И тогда девочка, почувствовав, что она не одна, порывисто бросилась к нему, упала рядом и уткнулась ему в колени. Только теперь она заплакала горько, навзрыд, как плачут лишь в детстве, пока есть вера в то, что взрослые все могут поправить, надо лишь донести до них безмерность своих страданий, показать, что так, как есть, быть не должно.
Это продолжалось долго.
— Видишь, — негромко сказал старший брат, когда ее рыдания ослабели. — Видишь… Гвоздим друг дружку… как попало. Только на это и хватает силенок. Конечно… что им беспокоиться, у них свои дела, а мы и сами себя прикончим. А чтобы настоящему врагу вломить!.. — он изо всех сил ударил себя ладонями по голове. — Ну, не достать, не получается сразу — но своих-то, своих зачем?.. Он говорил медленно и совсем тихо, но с такой глубинной болью, что она затаила дыхание, боясь пропустить хоть слово. И только крепче обнимала его ноги. Он умолк.
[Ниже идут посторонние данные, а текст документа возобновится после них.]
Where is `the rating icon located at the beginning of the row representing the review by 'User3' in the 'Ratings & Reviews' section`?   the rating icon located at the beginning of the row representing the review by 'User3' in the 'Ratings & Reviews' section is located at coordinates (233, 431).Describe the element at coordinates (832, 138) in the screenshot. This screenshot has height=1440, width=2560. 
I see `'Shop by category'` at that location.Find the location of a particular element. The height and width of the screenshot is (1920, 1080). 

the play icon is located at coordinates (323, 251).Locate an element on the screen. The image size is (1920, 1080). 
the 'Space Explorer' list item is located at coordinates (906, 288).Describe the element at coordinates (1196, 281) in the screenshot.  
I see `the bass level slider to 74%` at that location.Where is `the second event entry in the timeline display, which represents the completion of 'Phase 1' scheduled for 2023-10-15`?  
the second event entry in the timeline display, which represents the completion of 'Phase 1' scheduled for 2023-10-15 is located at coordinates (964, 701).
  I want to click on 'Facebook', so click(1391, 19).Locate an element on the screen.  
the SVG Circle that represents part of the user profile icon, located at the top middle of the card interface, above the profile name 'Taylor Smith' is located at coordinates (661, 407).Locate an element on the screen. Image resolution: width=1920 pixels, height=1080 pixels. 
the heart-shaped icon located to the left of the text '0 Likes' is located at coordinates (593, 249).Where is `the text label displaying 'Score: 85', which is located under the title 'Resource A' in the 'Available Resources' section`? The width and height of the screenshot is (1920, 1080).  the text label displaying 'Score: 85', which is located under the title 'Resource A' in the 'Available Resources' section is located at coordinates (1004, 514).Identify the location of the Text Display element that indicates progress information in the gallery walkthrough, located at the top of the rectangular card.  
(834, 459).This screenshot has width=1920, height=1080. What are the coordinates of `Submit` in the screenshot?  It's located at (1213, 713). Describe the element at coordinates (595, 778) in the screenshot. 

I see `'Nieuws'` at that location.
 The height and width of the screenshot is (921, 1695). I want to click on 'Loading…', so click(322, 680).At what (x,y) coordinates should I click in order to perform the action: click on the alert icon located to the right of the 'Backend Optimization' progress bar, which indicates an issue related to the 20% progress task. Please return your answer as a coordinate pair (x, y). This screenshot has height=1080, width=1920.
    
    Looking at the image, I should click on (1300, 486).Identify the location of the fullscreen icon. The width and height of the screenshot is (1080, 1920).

— Вы, пожалуйста, не оставляйте меня одну, — шмыгая носом, выговорила она, с изумлением чувствуя, как эта фраза неожиданно доставила ей странное, ни с чем не сравнимое наслаждение, но не в силах еще понять, что впервые в жизни говорит от души, так, когда любое слово, самое обычное, оказывается откровением. — Пожалуйста.
— Ведь свои, свои… — почти простонал старший брат. — Но как это объяснить без крови?
— Женщины все плохие, но я буду очень, очень хорошая, честное слово, — сказала она, испытывая то же блаженство. Ей хотелось говорить еще и еще, но она не умела.
Он смолчал и только потрепал ее по голове, как трепал брата, а потом стал, успокаивая, гладить ее длинные волосы, продолжая смотреть на сверкающий синий горизонт — чистый-чистый.